No words on the interaction between this and numa balancing. Numa
balancing is already a bit tricky because it and the regular load
balancer will have conflicting goals, some of that is mitigated by
teaching the regular balancing about some of that.

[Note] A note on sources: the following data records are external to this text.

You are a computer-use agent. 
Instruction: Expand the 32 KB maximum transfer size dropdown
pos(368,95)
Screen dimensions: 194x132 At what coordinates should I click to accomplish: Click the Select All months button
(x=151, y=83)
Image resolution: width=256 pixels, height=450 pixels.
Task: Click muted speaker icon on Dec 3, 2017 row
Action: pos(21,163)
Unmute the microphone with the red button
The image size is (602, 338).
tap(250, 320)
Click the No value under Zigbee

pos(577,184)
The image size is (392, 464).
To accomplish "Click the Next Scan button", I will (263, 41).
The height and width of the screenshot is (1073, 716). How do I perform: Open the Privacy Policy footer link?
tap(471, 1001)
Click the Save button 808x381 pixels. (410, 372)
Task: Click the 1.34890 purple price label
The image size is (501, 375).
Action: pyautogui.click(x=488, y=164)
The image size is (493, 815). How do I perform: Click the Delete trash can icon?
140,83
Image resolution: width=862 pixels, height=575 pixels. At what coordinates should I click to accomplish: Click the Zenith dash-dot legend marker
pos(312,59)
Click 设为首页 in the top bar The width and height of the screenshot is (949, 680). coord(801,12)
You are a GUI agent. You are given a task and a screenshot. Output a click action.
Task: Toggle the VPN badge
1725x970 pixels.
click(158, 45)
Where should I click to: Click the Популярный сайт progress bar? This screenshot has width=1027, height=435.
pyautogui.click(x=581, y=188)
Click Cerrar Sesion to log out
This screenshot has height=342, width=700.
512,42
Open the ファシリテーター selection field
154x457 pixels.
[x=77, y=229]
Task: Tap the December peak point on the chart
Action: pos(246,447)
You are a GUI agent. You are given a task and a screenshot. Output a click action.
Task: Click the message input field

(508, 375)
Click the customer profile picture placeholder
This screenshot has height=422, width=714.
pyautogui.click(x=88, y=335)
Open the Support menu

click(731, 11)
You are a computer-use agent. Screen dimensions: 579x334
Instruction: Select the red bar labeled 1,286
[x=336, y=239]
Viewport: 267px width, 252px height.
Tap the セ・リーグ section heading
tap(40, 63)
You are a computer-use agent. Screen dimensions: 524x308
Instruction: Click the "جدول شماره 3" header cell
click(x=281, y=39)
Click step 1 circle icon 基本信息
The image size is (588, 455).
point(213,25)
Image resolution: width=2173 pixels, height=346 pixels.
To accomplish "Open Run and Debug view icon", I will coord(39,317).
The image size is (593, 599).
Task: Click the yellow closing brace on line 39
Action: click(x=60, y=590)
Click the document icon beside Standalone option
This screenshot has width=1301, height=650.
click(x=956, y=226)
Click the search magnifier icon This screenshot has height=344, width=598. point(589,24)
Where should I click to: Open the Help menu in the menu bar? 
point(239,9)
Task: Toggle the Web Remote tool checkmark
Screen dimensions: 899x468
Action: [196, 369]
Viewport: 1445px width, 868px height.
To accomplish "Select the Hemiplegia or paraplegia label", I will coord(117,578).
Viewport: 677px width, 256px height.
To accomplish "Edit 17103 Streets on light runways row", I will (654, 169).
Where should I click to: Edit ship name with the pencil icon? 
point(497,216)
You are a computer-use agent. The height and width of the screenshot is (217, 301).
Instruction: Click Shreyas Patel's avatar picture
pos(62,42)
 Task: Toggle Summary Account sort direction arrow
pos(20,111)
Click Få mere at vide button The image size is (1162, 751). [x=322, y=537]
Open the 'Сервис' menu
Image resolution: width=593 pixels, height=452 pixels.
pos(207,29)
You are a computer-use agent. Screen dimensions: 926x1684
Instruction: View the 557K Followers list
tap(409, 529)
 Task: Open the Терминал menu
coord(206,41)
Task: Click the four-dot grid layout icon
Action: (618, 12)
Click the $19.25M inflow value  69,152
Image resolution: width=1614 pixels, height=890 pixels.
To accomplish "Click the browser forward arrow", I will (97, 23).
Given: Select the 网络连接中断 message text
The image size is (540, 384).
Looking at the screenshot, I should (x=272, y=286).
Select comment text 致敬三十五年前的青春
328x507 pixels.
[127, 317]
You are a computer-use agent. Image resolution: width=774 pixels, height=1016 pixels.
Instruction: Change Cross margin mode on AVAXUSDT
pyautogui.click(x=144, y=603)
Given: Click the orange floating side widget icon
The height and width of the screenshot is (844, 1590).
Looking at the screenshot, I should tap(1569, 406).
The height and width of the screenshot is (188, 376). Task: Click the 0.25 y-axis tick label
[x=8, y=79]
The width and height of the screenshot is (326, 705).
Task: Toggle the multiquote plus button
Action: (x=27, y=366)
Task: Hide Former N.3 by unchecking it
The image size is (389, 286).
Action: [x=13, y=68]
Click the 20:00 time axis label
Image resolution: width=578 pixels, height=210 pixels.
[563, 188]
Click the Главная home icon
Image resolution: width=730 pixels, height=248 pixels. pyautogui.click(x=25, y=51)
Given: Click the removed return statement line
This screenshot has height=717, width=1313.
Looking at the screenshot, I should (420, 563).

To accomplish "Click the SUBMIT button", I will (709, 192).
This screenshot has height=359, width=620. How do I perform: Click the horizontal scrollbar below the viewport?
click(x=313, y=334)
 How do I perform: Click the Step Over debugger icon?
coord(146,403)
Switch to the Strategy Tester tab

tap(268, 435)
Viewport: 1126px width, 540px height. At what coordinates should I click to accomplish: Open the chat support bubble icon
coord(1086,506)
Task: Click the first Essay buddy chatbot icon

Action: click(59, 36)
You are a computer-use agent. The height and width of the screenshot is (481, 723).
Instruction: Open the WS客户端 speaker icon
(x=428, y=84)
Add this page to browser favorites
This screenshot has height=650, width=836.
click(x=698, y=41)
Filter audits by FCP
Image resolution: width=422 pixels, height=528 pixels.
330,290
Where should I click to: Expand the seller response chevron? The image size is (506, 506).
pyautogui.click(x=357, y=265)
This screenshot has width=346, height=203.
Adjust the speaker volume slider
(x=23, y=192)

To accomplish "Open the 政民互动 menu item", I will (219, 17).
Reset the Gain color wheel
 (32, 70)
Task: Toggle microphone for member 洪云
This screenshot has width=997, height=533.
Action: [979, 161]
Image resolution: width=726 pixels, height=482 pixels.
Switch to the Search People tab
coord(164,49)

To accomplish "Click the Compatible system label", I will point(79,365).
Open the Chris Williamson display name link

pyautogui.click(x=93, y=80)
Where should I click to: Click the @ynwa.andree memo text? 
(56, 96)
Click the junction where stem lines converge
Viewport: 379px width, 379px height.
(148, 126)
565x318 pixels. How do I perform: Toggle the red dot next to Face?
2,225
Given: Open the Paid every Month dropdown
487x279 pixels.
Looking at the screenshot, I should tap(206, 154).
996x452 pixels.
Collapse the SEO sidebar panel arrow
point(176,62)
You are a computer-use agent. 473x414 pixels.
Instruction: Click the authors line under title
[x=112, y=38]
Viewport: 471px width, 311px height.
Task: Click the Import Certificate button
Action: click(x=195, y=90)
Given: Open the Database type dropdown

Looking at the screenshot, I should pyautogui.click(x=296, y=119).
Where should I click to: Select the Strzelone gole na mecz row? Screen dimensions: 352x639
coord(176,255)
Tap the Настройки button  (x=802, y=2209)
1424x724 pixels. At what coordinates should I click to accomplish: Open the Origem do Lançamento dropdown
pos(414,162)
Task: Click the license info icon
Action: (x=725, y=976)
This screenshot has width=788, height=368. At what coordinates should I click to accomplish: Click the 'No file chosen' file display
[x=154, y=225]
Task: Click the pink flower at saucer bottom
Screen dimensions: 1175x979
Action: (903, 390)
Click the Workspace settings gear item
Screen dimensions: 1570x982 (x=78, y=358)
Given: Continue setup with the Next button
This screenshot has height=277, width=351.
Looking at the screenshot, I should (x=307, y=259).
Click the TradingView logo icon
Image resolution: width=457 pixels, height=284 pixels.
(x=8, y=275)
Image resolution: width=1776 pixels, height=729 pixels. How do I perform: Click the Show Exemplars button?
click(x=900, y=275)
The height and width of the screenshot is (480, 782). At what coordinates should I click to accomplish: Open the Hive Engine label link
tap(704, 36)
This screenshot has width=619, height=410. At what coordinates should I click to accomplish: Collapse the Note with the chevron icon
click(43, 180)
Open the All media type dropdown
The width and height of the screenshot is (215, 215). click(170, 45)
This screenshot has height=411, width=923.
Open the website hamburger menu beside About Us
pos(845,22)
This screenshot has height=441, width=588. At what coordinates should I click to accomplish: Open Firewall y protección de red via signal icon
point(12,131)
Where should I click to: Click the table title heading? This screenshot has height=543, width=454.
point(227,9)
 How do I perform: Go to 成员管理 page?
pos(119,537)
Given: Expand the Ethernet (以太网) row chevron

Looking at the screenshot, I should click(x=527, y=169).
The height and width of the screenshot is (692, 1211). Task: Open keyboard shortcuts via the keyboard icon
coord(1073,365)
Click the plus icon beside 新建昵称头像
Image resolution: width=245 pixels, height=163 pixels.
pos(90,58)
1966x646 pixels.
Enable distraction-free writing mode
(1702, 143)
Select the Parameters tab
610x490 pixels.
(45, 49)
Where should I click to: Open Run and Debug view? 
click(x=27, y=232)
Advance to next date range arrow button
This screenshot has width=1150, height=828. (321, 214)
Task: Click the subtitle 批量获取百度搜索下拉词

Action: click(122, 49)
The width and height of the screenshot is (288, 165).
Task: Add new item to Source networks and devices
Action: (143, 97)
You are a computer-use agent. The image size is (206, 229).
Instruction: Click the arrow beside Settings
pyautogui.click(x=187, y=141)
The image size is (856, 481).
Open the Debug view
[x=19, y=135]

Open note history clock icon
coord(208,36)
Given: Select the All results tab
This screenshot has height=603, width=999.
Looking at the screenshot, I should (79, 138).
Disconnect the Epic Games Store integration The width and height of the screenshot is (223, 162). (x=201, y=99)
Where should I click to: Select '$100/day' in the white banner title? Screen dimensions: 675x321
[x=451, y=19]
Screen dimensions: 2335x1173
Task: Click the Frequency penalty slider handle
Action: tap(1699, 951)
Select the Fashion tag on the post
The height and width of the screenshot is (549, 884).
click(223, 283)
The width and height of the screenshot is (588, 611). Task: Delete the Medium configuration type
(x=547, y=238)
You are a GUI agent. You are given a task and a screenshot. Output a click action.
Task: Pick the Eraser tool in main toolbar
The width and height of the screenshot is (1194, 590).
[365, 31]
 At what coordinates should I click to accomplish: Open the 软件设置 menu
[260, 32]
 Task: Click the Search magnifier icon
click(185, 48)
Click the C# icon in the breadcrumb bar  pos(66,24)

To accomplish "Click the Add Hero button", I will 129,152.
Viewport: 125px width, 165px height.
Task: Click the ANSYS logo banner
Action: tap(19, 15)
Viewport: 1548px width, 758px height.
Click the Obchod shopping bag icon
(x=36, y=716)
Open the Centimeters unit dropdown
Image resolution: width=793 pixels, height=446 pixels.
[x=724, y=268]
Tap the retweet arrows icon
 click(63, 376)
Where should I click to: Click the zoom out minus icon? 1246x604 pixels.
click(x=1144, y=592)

I can't help but feel you're making the whole thing look like a 3 body
problem. Also, regular balancing in the face of affinities is already
somewhat dicy. All that needs exploring.

>
> How To Use:
>
> To create partition, for example run:
> echo disable > /proc/gb_ctrl
> echo "0-15;16-31;32-47;48-63;" > /proc/gb_ctrl
> echo enable > /proc/gb_ctrl

That's just never going to happen; please look at the cpuset partition
stuff.

>
> this will create 4 partitions contain CPUs 0-15,16-31,32-47 and
> 48-63 separately.
>
> Then enable GB for your cgroup, run
> $CPU_CGROUP_PATH/cpu.gb_period_ms
>
> And you can check:
> $CPU_CGROUP_PATH/cpu.gb_stat
>
> which give output as:
> PART-0 0-15 1008 1086 *
> PART-1 16-31 0 2
> PART-2 32-47 0 0
> PART-3 48-63 0 1024
>
> The partition ID followed by it's CPUs range, load of group, load
> of partition and a star mark as preferred.
>
> Testing Results:
> In order to enlarge the differences, we do testing on ARM platform
> with 128 CPUs, create 8 partition according to cluster info.
>
> Since we pick benchmark which can gain benefit from exclusive mode,
> this is more like a functional testing rather than performance, to
> show that GB help winback the performance.
>
> Create 8 cgroup each running 'sysbench memory --threads=16 run',
> the output of share mode is:
> events/s (eps): 4181233.4646
> events/s (eps): 3548328.2346
> events/s (eps): 4578816.2412
> events/s (eps): 4761797.3932
> events/s (eps): 3486703.0455
> events/s (eps): 3474920.9803
> events/s (eps): 3604632.7799
> events/s (eps): 3149506.7001
> the output of gb mode is:
> events/s (eps): 5472334.9313
> events/s (eps): 4085399.1606
> events/s (eps): 4398122.2170
> events/s (eps): 6180233.6766
> events/s (eps): 4299784.2742
> events/s (eps): 4914813.6847
> events/s (eps): 3675395.1191
> events/s (eps): 6767666.6229
>
> Create 4 cgroup each running redis-server with 16 io threads,
> 4 redis-benchmark per each server show average rps as:
>
> share mode gb mode
>
> PING_INLINE : 41154.84 42229.27 2.61%
> PING_MBULK : 43042.07 44907.10 4.33%
> SET : 34502.00 37374.58 8.33%
> GET : 41713.47 45257.68 8.50%
> INCR : 41533.26 44259.31 6.56%
> LPUSH : 36541.23 39417.84 7.87%
> RPUSH : 39059.26 42075.32 7.72%
> LPOP : 36978.73 39903.15 7.91%
> RPOP : 39553.32 42071.53 6.37%
> SADD : 40614.30 44693.33 10.04%
> HSET : 39101.93 42401.16 8.44%
> SPOP : 42838.90 46560.46 8.69%
> ZADD : 38346.80 41685.46 8.71%
> ZPOPMIN : 41952.26 46138.14 9.98%
> LRANGE_100 : 19364.66 20251.56 4.58%
> LRANGE_300 : 9699.57 9935.86 2.44%
> LRANGE_500 : 6291.76 6512.48 3.51%
> LRANGE_600 : 5619.13 5658.31 0.70%
> MSET : 24432.78 26517.63 8.53%
>
> Signed-off-by: Cruz Zhao <cruzzhao@xxxxxxxxxxxxxxxxx>
> Signed-off-by: Tianchen Ding <dtcccc@xxxxxxxxxxxxxxxxx>
> Signed-off-by: Michael Wang <yun.wang@xxxxxxxxxxxxxxxxx>

Invalid SoB chain.


I'll not really have much time at the moment to look at the code.
Hopefully in a few weeks, but I first need to recover from a 2 week
break and then finish the umcg bits I was working on before that.